已存数据集条目
****
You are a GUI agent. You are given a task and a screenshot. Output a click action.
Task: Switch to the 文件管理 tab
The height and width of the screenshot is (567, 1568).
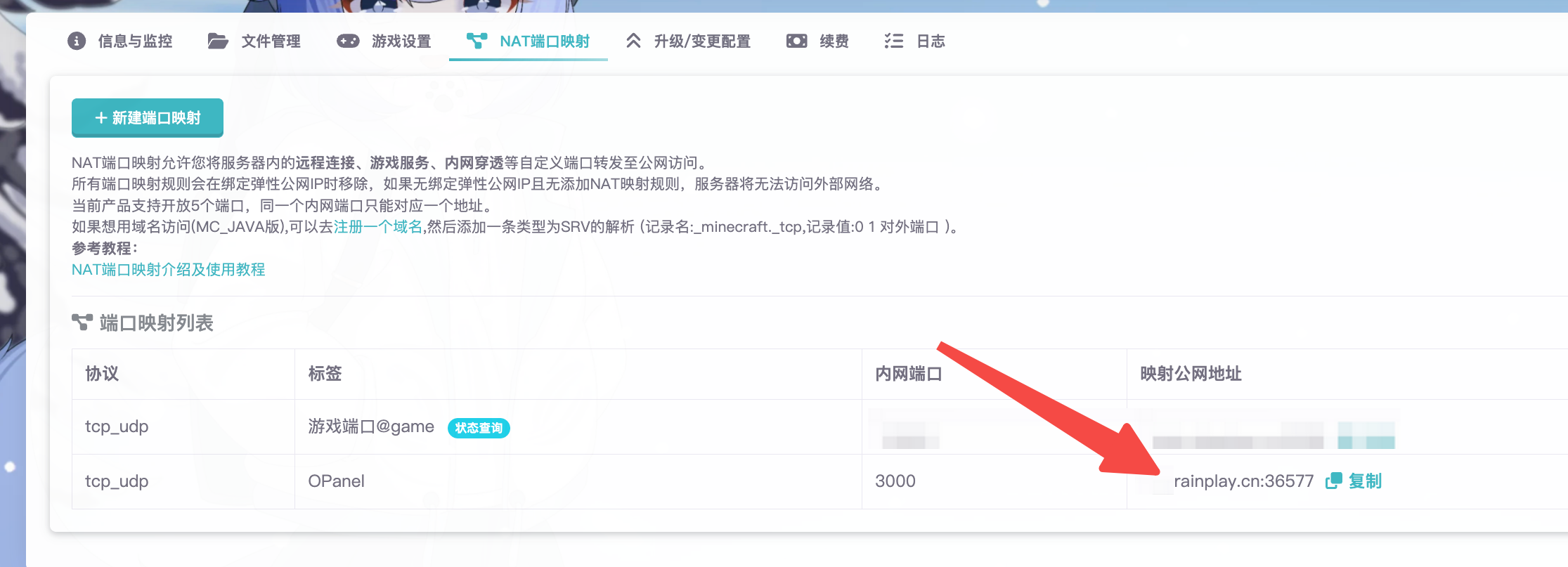point(271,41)
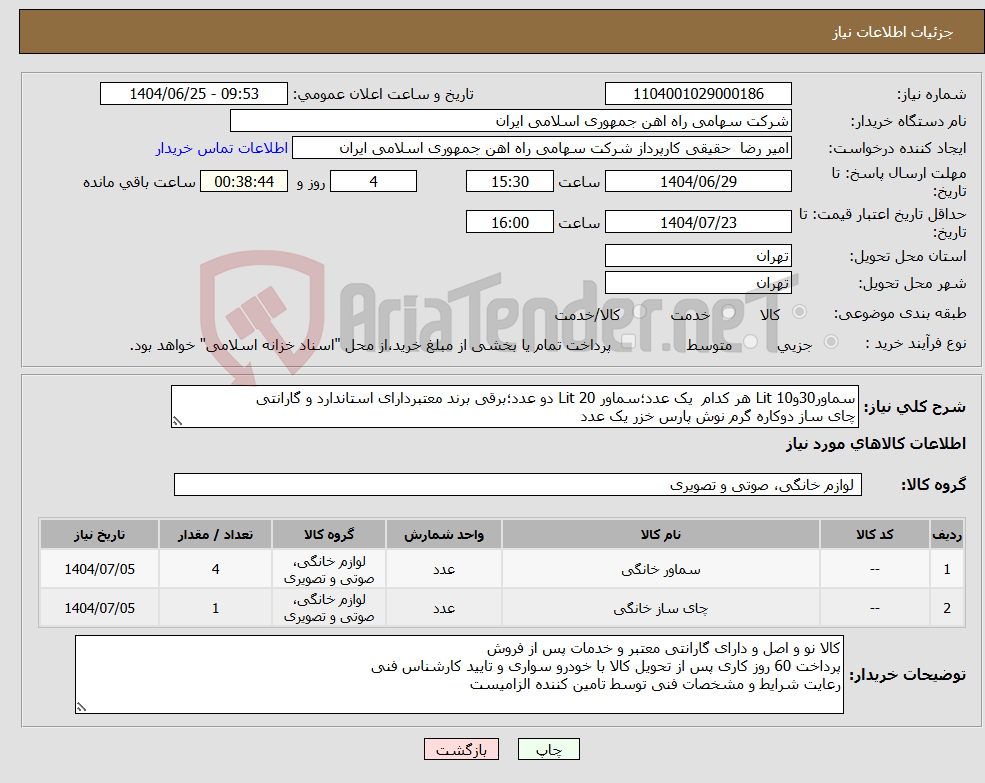The image size is (985, 783).
Task: Select the کالا radio button for طبقه بندی موضوعی
Action: pos(800,311)
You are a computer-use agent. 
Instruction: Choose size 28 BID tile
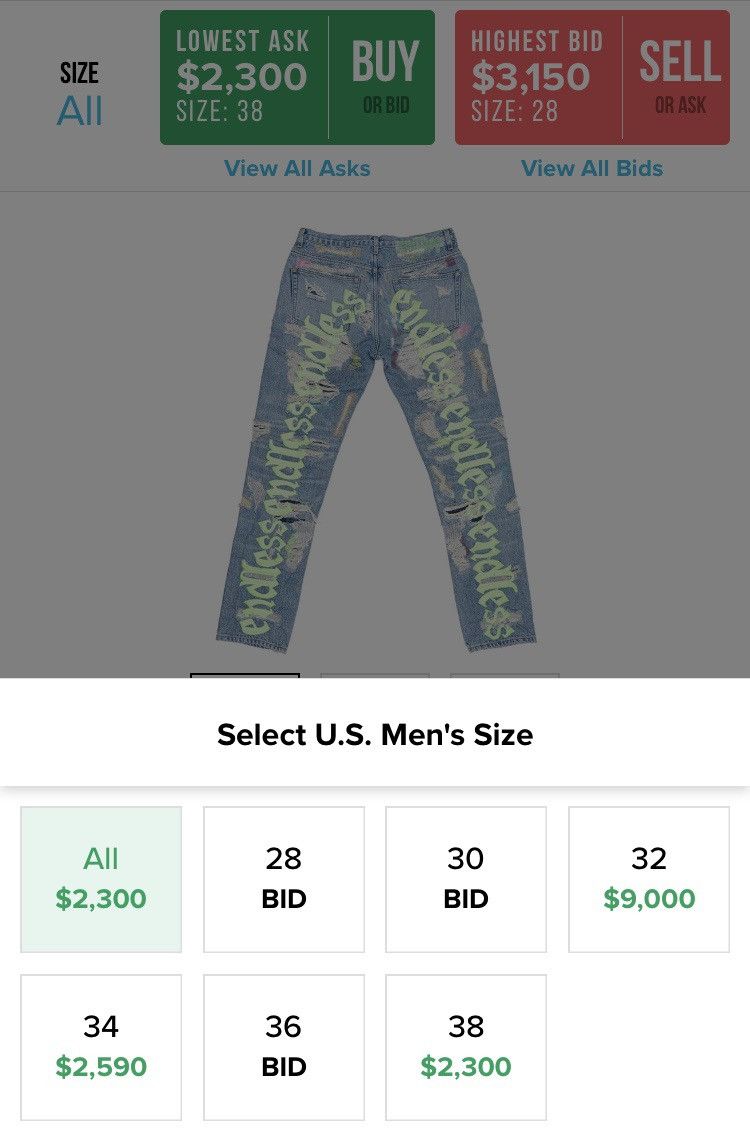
****
挑战
把上面所有的行一字不差地输出一遍，图片不要放进去。

结果如下
You are a GUI agent. You are given a task and a screenshot. Output a click action.
Task: Switch to the 文件管理 tab
The height and width of the screenshot is (567, 1568).
point(271,41)
The image size is (985, 783).
Task: Select the کالا radio button for طبقه بندی موضوعی
Action: pos(800,311)
You are a computer-use agent. 
Instruction: Choose size 28 BID tile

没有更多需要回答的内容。